The email accounts were not hacked, but instead, the hackers used these email user names for Yahoo services.
A group of hackers, known as the D33D Company, posted online the user names and passwords for what appeared to be 453,492 accounts belonging to Yahoo, and also Gmail, AOL, Hotmail, Comcast, MSN, SBC Global, Verizon, BellSouth and Live.com users.
The hackers then set up a site, in which they listed everyone's accounts that they hit, saying, "We hope that the parties responsible for managing the security of this sub-domain will take this as a wake-up call, and not as a threat." Since then, the site was taken down.
Sucuri, a company that checks for malware, set up a Web site, labs.sucuri.net/?yahooleak, that lets concerned users check if their account details were compromised in the breach.
Sucuri only asks for one's email address, and no other information, to check whether the account was hacked. The program then checks to see if that email address was compromised by the hackers.
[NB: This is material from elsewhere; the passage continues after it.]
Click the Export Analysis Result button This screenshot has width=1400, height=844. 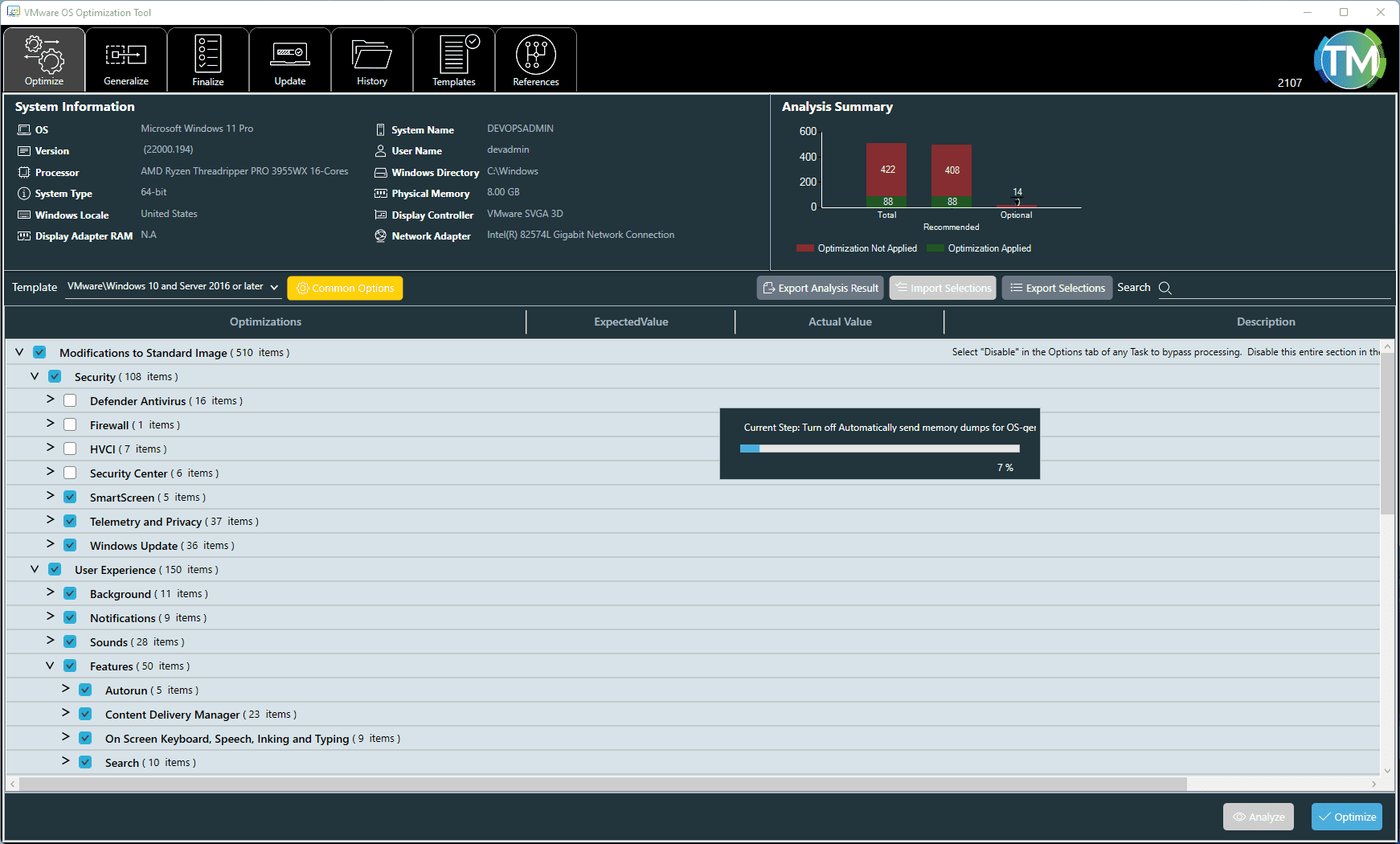(x=820, y=288)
Yahoo stated that the email accounts hit belonged to their contributors and fewer than 5% of the passwords were still valid. Google immediately reset the passwords of the accounts hit by the hackers.
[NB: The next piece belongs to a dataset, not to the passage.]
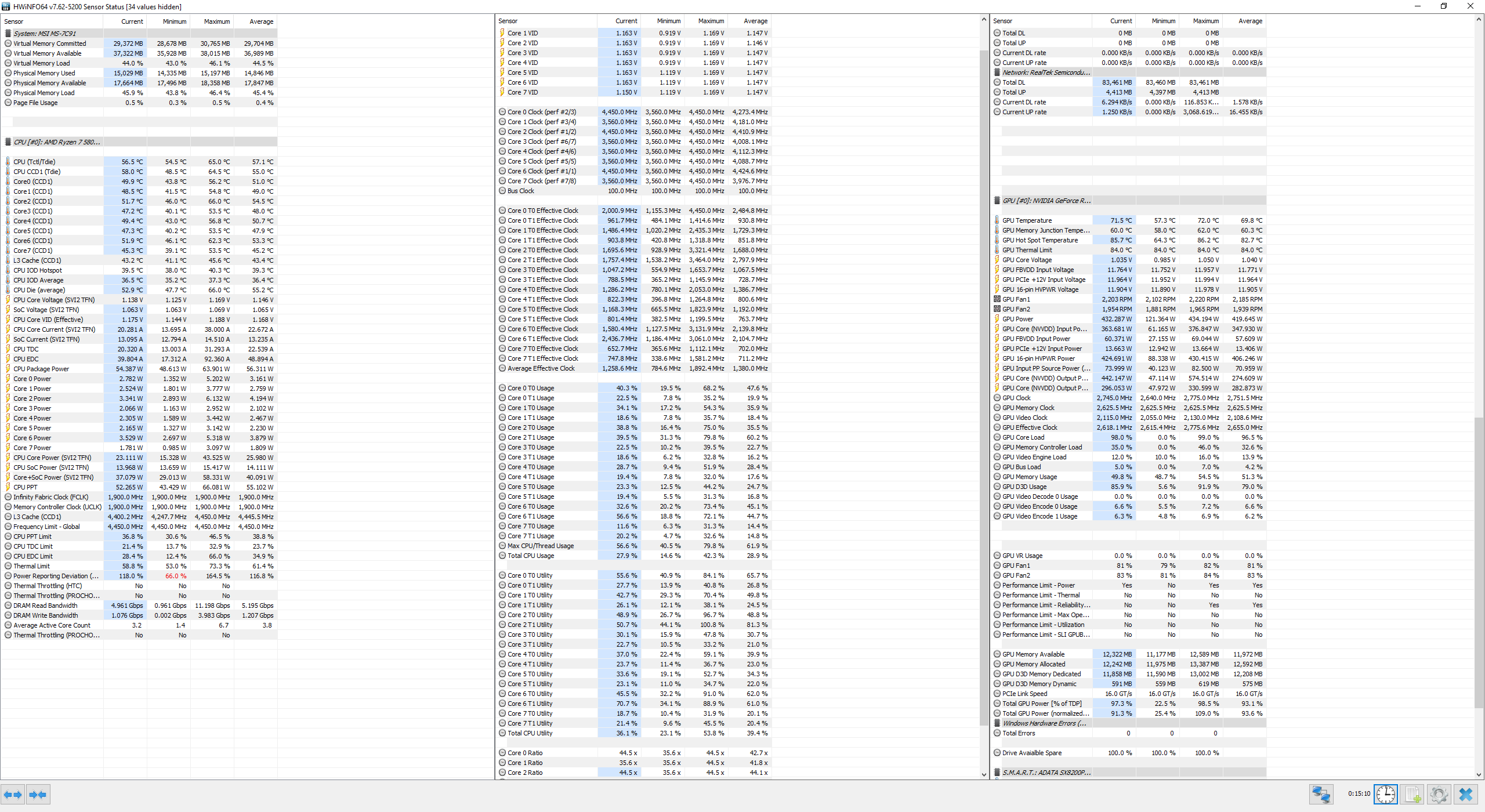Select the S.M.A.R.T.: ADATA SX8200P header

1046,773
The hackers used a hacking technique called an SQL injection, which exploits a software vulnerability, to steal the passwords from various email accounts, but Yahoo warned that the hackers could still be in the systems.
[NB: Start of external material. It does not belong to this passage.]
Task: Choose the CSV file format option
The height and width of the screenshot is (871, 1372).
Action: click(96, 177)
"We are fixing the vulnerability that led to the disclosure of this data, changing the passwords of the affected Yahoo users and notifying companies whose user accounts may have been compromised," Ms. Lengkeek said in the statement.
Computer security experts recommend that Yahoo users change their passwords on all site in which they use the same password, because hackers tend to test those same passwords across multiple sites.
They were quick to chastise Yahoo for allowing hackers such an easy way into its systems. "Why haven't organizations like Yahoo got it yet? SQL injection is a known attack," said Mark Bower, a vice president at Voltage Security. "If what is stated is true, it's utter negligence to store passwords in the clear."
It is also recommended that if one uses any of those email accounts and concerned about whether the hackers hit their account and stole their password, to change the password on that account and any other accounts, which use that password.
Sucuri website tells more about the accounts hit, details of most passwords hackers collected, as well as other sites, including government and military websites, hit by the hackers.